Exercise brief> From the entries below, output the line with "Open the Settings tab of the Space" and each following line up to and including the line with "Screen dimensions: 1200x1008", exactly as written.

Given records>
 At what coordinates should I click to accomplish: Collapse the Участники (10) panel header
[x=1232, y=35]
==
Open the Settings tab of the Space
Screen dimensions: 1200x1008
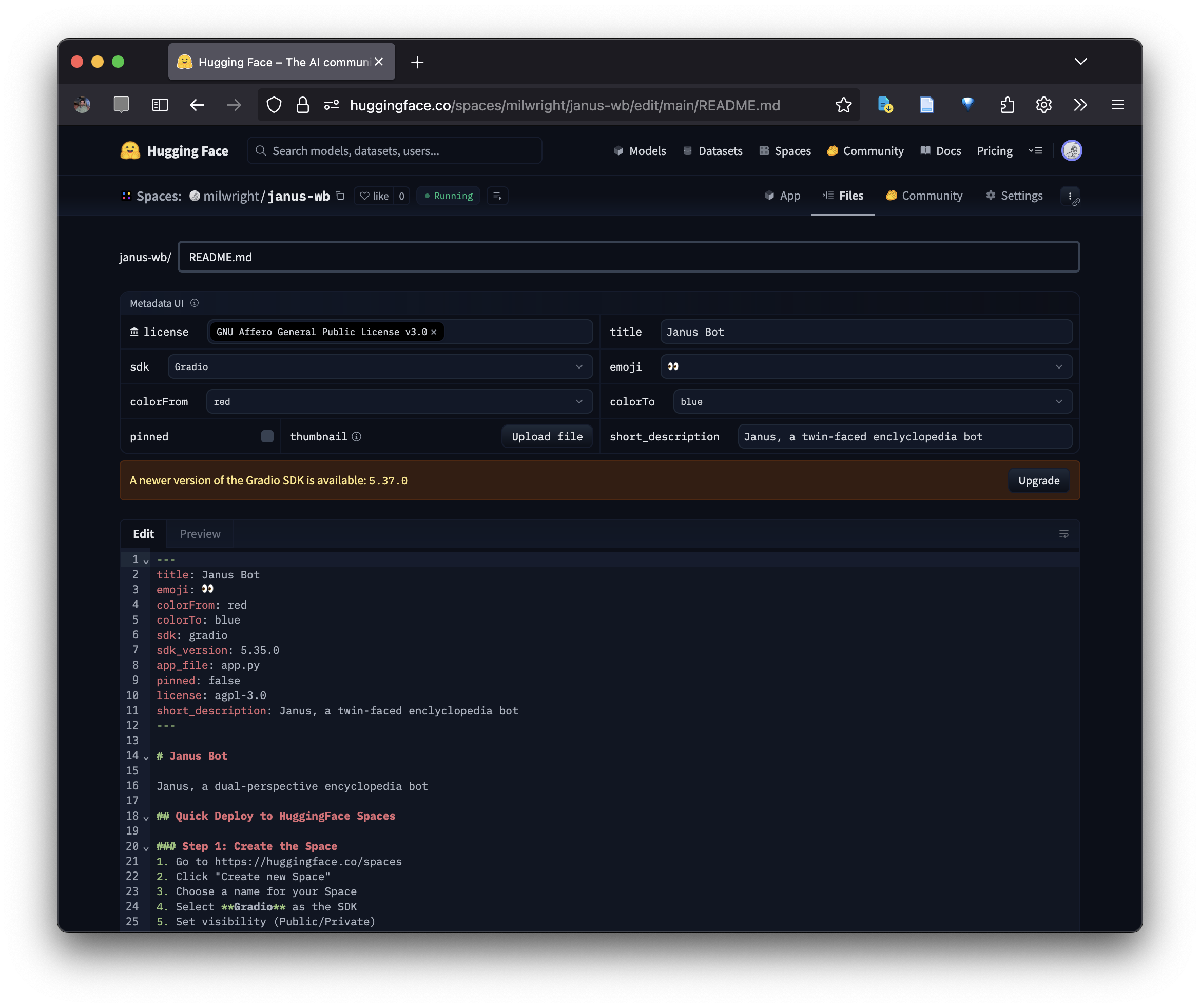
* * *
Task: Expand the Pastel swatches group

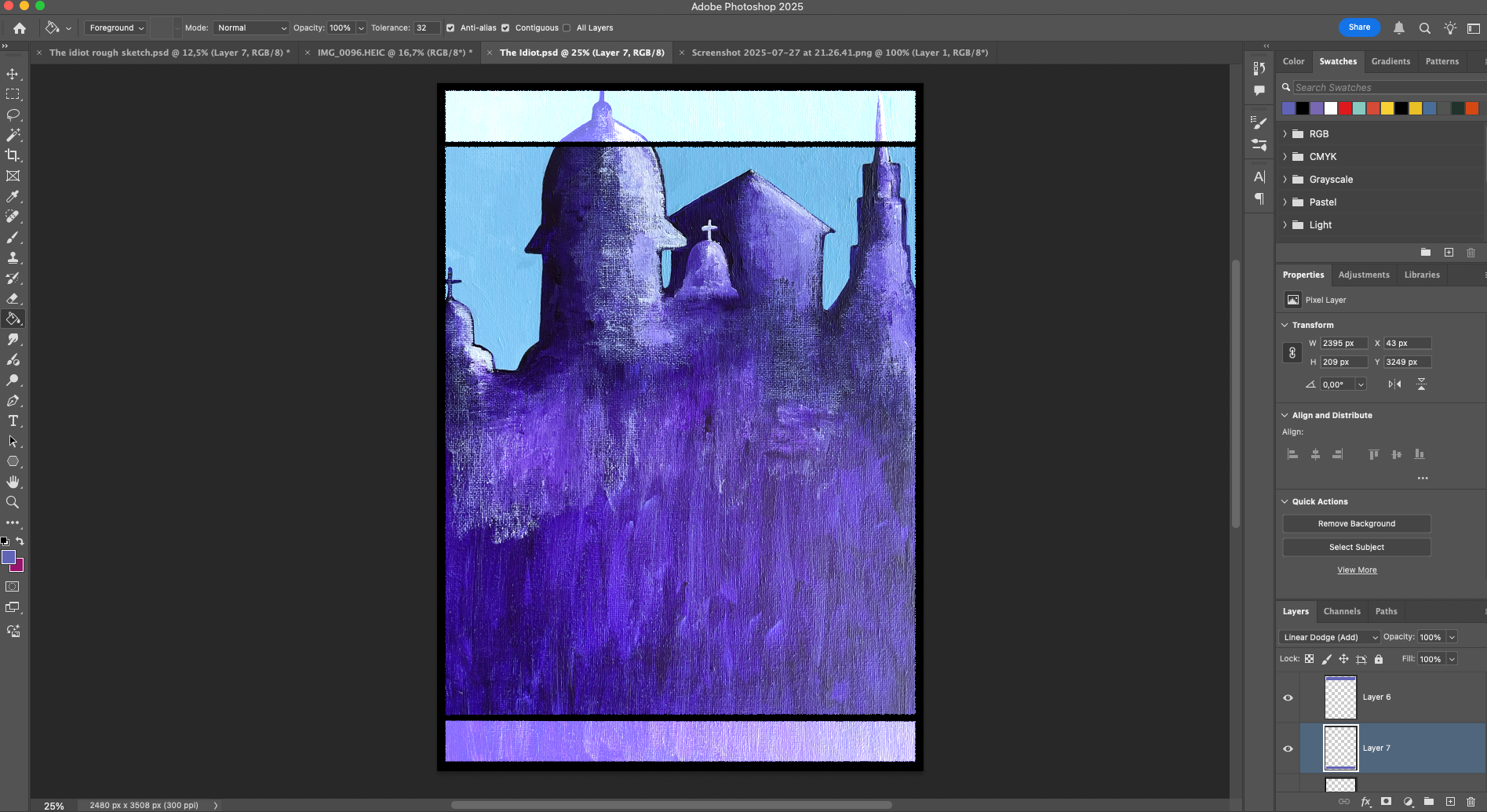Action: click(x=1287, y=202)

Response below>
Open the Settings tab of the Space
Screen dimensions: 1200x1008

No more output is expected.